As a matter of common sense, inheritance is the belief that a person's property, debts, assets, rights, duties, and titles should be transferred to his or her lawful heir upon death. Indian Succession laws differ, as do religions and societies, so the inheritance can either be exercised by employing the relevant laws or through a "will." Though they may vary depending on the society or religion, all succession rules are not always the same.
The laws that control India's inheritance laws are The Hindu Succession Act, of 2005, the Indian Succession Act of 1925, Muslim Personal Law (Shariat) Act of 1937, and they depend on the sort of religion and succession of a family. A secular nation like India must accept many different religions and their legitimate customs due to its diverse religions.
Rights of Children of Divorced Couples
Under the Hindu Succession Act of 1956, children born to your divorced spouse are legally considered your legal heirs, as defined under Class I legal heirs. Even if you do not have custody of your children and are not related to them, they will still be entitled to inherit your property unless you make a succession plan and state otherwise.

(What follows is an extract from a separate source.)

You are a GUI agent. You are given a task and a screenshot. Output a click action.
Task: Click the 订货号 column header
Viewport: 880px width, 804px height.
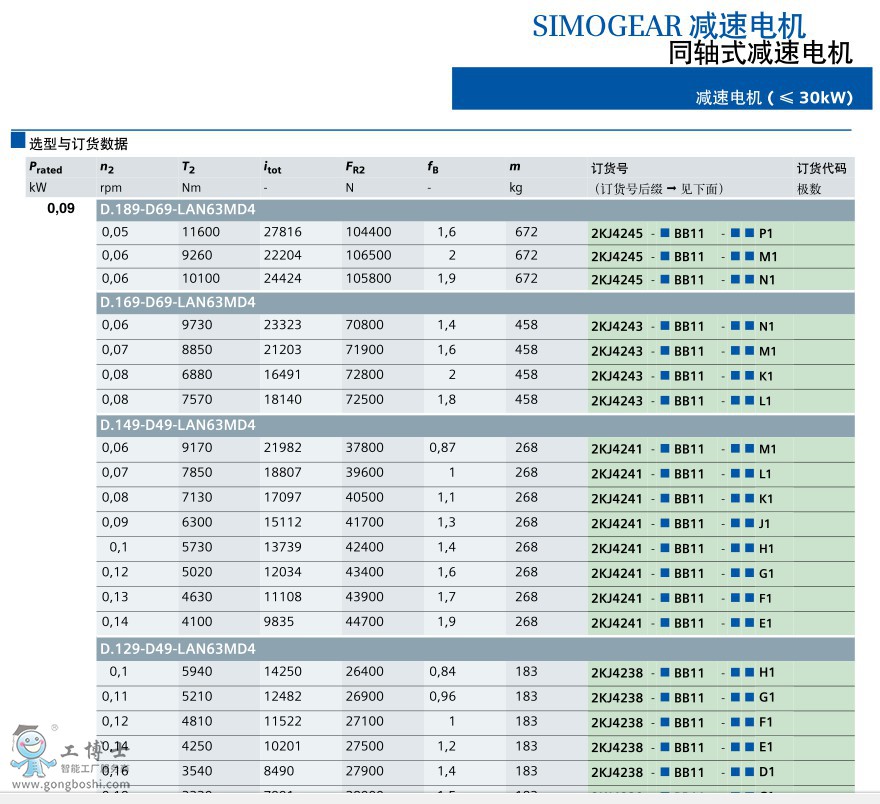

While you may have settled the alimony and maintenance matter with your divorced partner, children from the divorce will have the same right over the properties as other legal heirs. When you remarry, change your relationship, or want to distribute assets differently, you must create a succession plan. The right to inherit belongs to your biological children.
Rights of Stepchildren
According to the provisions of the Hindu Succession Act, of 1956, neither a 'son' nor a 'stepson' is defined; therefore, the expression has always been open to interpretation by the courts. As with the Class I heirs list, the term 'son' appears as well; however, a separate entry is not included that specifically includes the term 'stepson'.
According to consensus, the term "son" undoubtedly includes natural, adopted, and even illegitimate sons, even though the rules for succession to a father's property are quite different for each.
By legal fiction (under Section 16 of the Hindu Marriage Act, 1956), a child born out of a void marriage is considered to be the legitimate son of his father, even if he is illegitimate. In this legal fiction, he is only allowed a share of the father's self-acquired property, whereas a legitimate child would have coparcenary rights that would accrue to him by birth.
However, such a son shall still be considered a son as per the definition of the son under the Hindu Succession Act, of 1956.
In Lachman Singh v. Lachman Singh, there was some subtlety to the inquiry concerning whether "step-children" could be included in the outflow "child" in Section 15(1)(a). There was a contention that under the Act, the child of a woman who married a second spouse would not inherit her 'second spouse's bequests on his diminishing intestate under Kripa Singh (AIR 1987 SC 1616). A tyke was born at the time of the case and a stepson is treated differently according to the law.
As it was, before the Act came into effect, a stepson, i.e., a child of the spouse of a lady by an alternate wife, was not entitled to inherit the lady's Stridhana when she died. When such situations arise, the child she carries in her womb will likely have a clear priority over the stepson she bears. Consequently, it was found that Parliament might have clarified its intention in the Act if it expected such a radical departure from past practice.
In the case of Father
When a father has a stepchild, this is the child born from his wife's previous marriage. Such a child cannot be a coparcener because he is not a lineal descendant of the same ancestor. Hence, such a child has no right to the coparcenary property of the family. When a male dies intestate, the property will be devolved to his heirs under section 8 of the Hindu Succession Act. Usually, the stepchildren which can be a son or daughter are not mentioned in the will giving them no right to the property of the father. However, such a stepchild can gain rights in the property procured by his or her mother acquired from the father. After the death of the mother, it can be passed on to the child.
In the case of Mother
In the case of the mother, the stepchild will be the child produced by the husband from the previous marriage. Mothers themselves have a share in the inheritance of their father's ancestral property, and their children have a right to it as well.
A claim can be made by them post the death of the mother on the pretext of being an heir to the mother. No right is given to a child if it is a stepchild of the mother.
The stepchild of a deceased mother receives a right in the ancestral property not as the heir of the mother, but as the heir of her husband (mother) as per section 15 of the HSA. Therefore, stepchildren shall have limited rights in the property of their ancestors.
When people get divorced, remarried, have children from another partner, etc., their succession plans are often not revised, which can result in their assets being distributed against their wishes. A will should be prepared to distribute the assets that should include all of your children from and outside your marriage or previous partners.
When one is disinheriting their stepchildren, they should always keep in mind their maintenance responsibility and while doing so, you need to consult with a property lawyer to ensure that the necessary legal steps are followed and the reasons for disinheritance are properly documented. However, one should always keep in mind that after their death, their will becomes public, and it becomes a subject matter of challenge among the legal heirs in the future.